Blog - Miscellaneous

Working With Sensitive Data: Securing Your Server

Written by: Dan C, on 2014-07-17

Picking the a reliable service provider

Avoid Free Offers and very cheap ones

Choosing too cheap will cost you more on the long term than buying expensive options will. Or, in terms of hosting, your app could land on an overpopulated server with too much traffic on it.

If it’s VPS, the situation is similar – you will share the machine with too many people. Cheaper servers also have questionable hardware most of the time. Your users might have a bad experience and your applications will be more vulnerable to attacks because it’s quite easy to DDoS these machines and extract sensitive data.

Check Their Security

When a provider’s website doesn’t tell you much about the security, contact them directly and ask them how do they secure your data and application? Some of the information should be confidential, so if they tell you the model of the firewall they use they might also tell that to the potential attacker. As you are a potential client, they will try to assure you they are doing the best to secure their clients’ data. Here are a few questions you should be asking:

How many people have access to the server?
What happens to the replaced disks. Do you recycle them or sell them?
Can I request tape backups of your data?
Who has access to those?

In case of hard drive failure, request the broken drive

When a hard drives fails and you had sensitive data on it, request the provider to send it to you. Some will send it for free so they don’t have to deal with recycling, some will sell it to you cheaper than the market price. It looks a bit weird to buy a broken hard drive, but informations about your users or your clients may leak somewhere if you don’t do it
Isolate the servers

Unplug the Internet connection from servers that don’t need them – if you don’t need it, disable it. Database server’s security will improve if you will only allow access to it over the LAN from your other machine(s), but only if your servers are in the same hosting center. Some of the providers will do it for you but If it’s not possible, don’t disable it yourself by changing the network interfaces. because their tools will detect that your machine does not have access to the Internet and they will “fix” it for you.

Update the Operating System

Operating systems are prone to bugs. Update your OS to avoid attacks that exploit bugs. Make sure you are running a stable long-term support (LTS) version of your OS.

Block ports and disable unused services

Everything enabled on your server is a possible security threat.
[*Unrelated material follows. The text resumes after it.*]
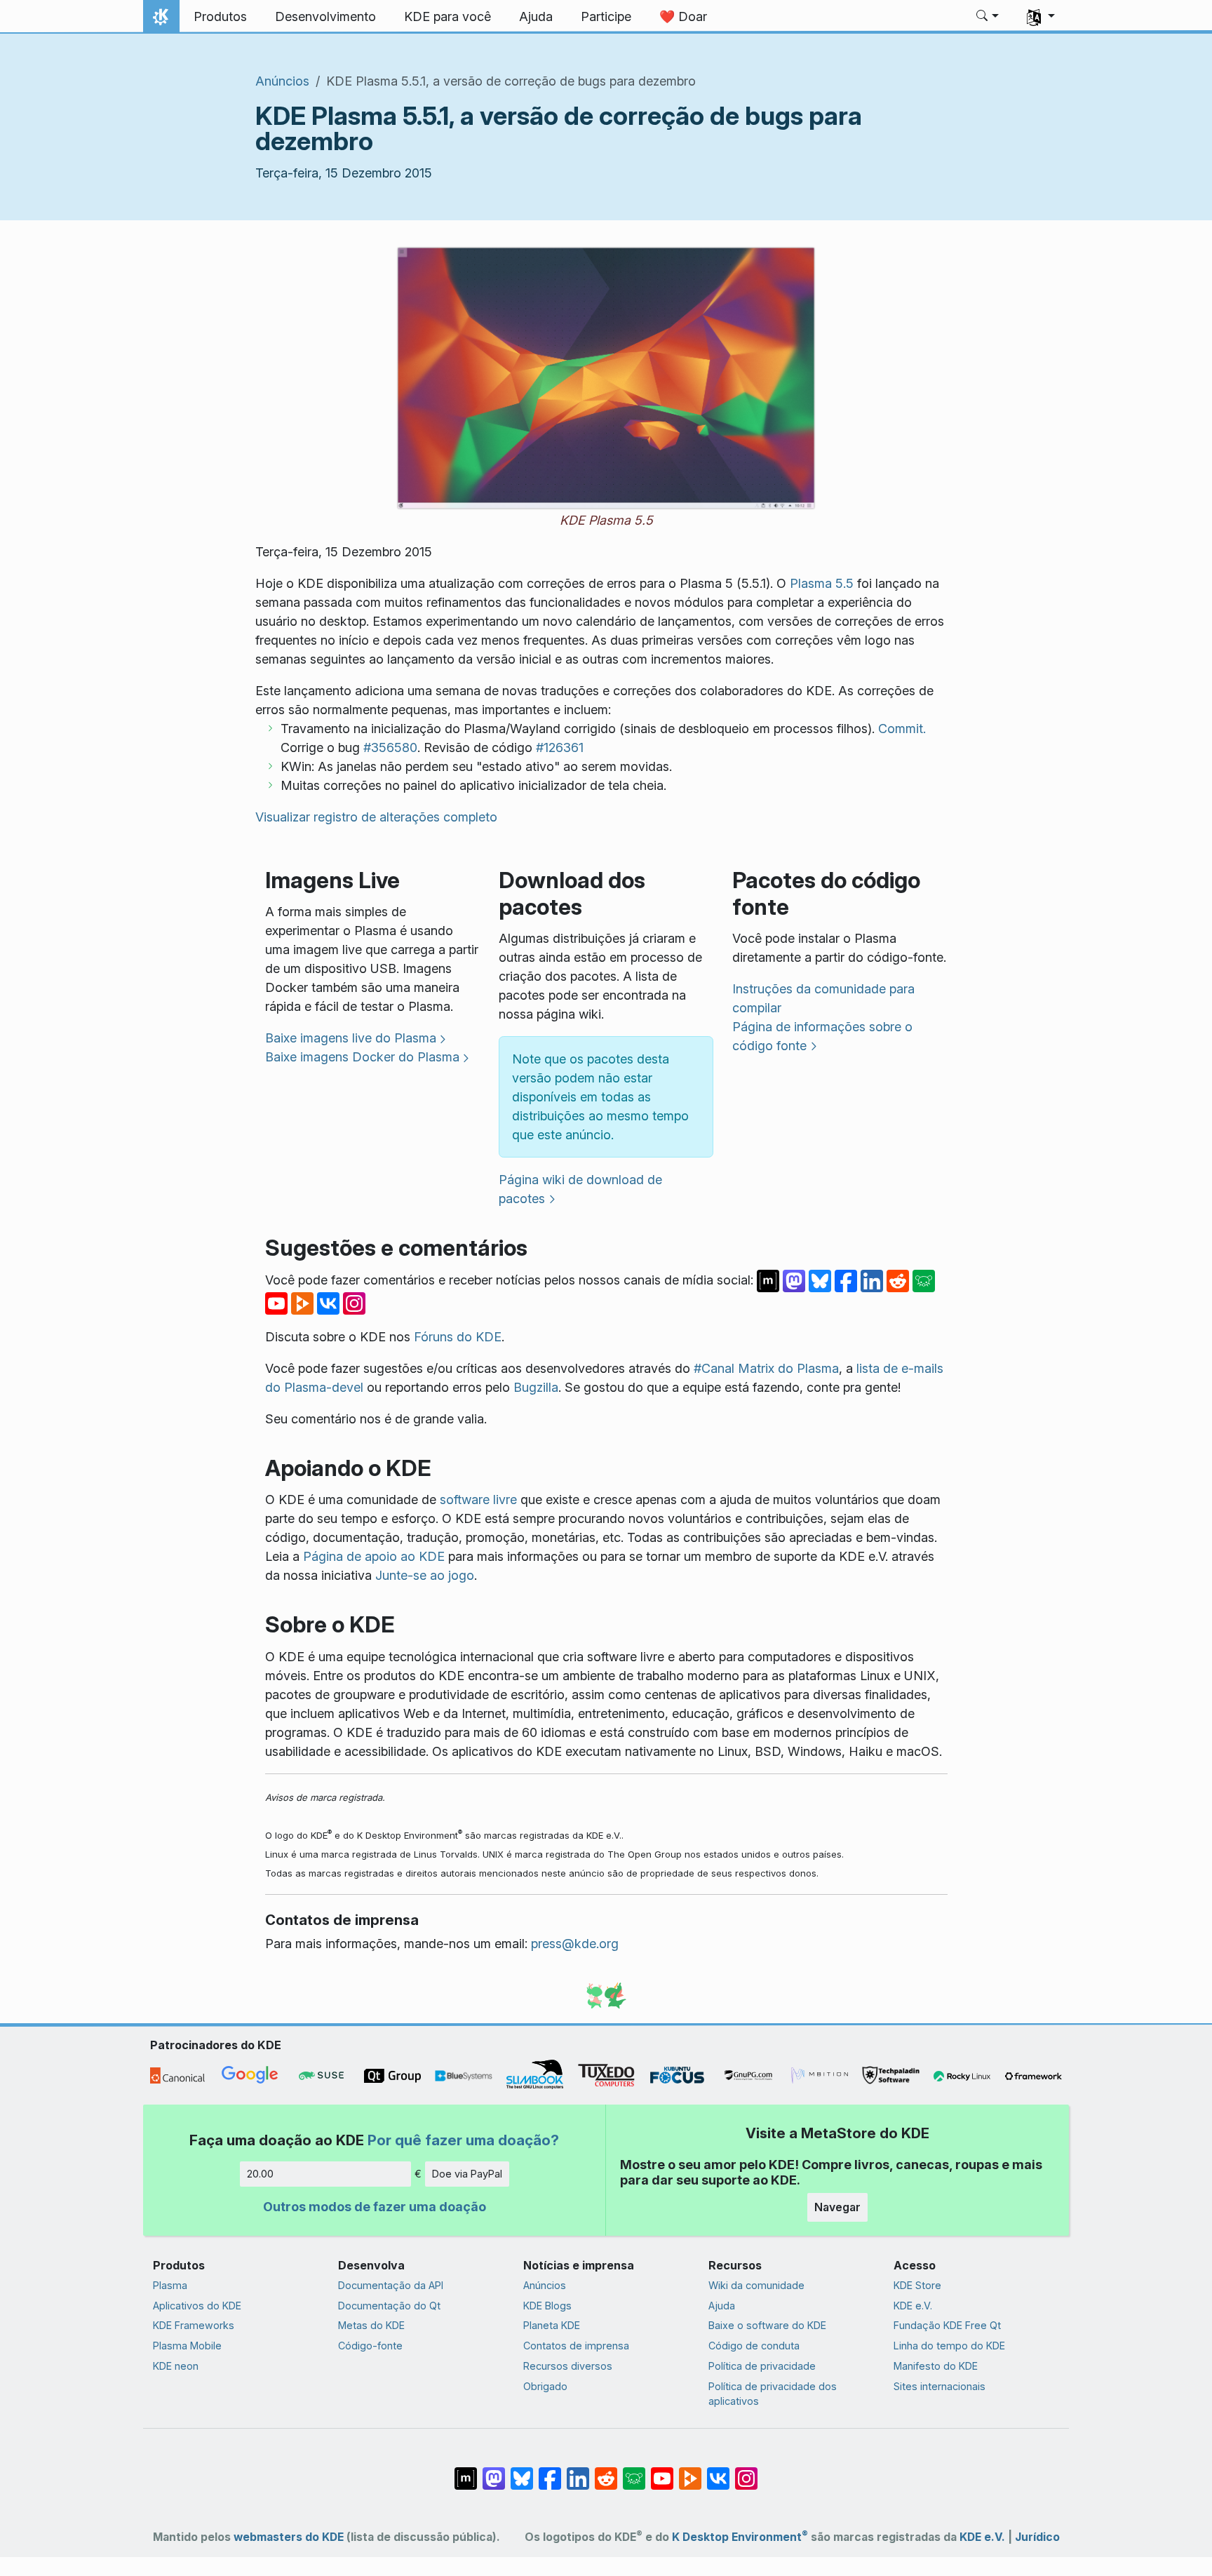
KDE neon (175, 2366)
Try and disable everything that you don’t need. Use sysv-rc-conf on Debian, manual stanza on Ubuntu or msconfig if you have to use Windows.
Do the same with ports. In most cases you should deny access on all ports but 80 (for HTTP traffic), 443 (for HTTPS) and 22 (or any other port of your choice for SSH). That way, even if you install faulty software, it will not be exploited by a potential attacker. If you have multiple HTTP servers running on different ports (for example multiple Node.js apps), use nginx, Apache or Varnish to proxy the traffic from port 80 to the appropriate ports for all of your servers.

Change passwords often

This sounds obvious, but people tend to forget to do it. After someone successfully hacks into your system, they could wait and stay low-profile, silently downloading all of your data or waiting for the perfect moment to take an action. If you have users connecting to your server make them change their passwords periodically.

Use an antivirus software

For many, this is obvious. Sure, on Linux, compared to Windows, the number of malicious software is a very little number. But It exists and it can infect your machine. If you allow your users to upload anything on your server, you must use an antivirus software. If you are developing something and you test it on your server it may be reported to be a virus and you will have a hard time figuring out what happened. Also, you should exclude some directories from the scan to make it faster.

Accessing the server – never connect from public hotspots

This is a common mistake. Never use a public wi-fi hotspot to access your server. You don’t know who is running it. Using FTP to upload files to your server is not a good idea. The data is not encrypted, so if someone intercepts your communication, he could change what you are uploading. Always use SSH for shell access and SCP to transfer files. These protocols use strong encryption to avoid such incidents.

Use only verified software

Only use software from official sources. Never download any software you use to connect to your server from suspicious websites – it may be infected and communication between you and your server may be sent to the attacker.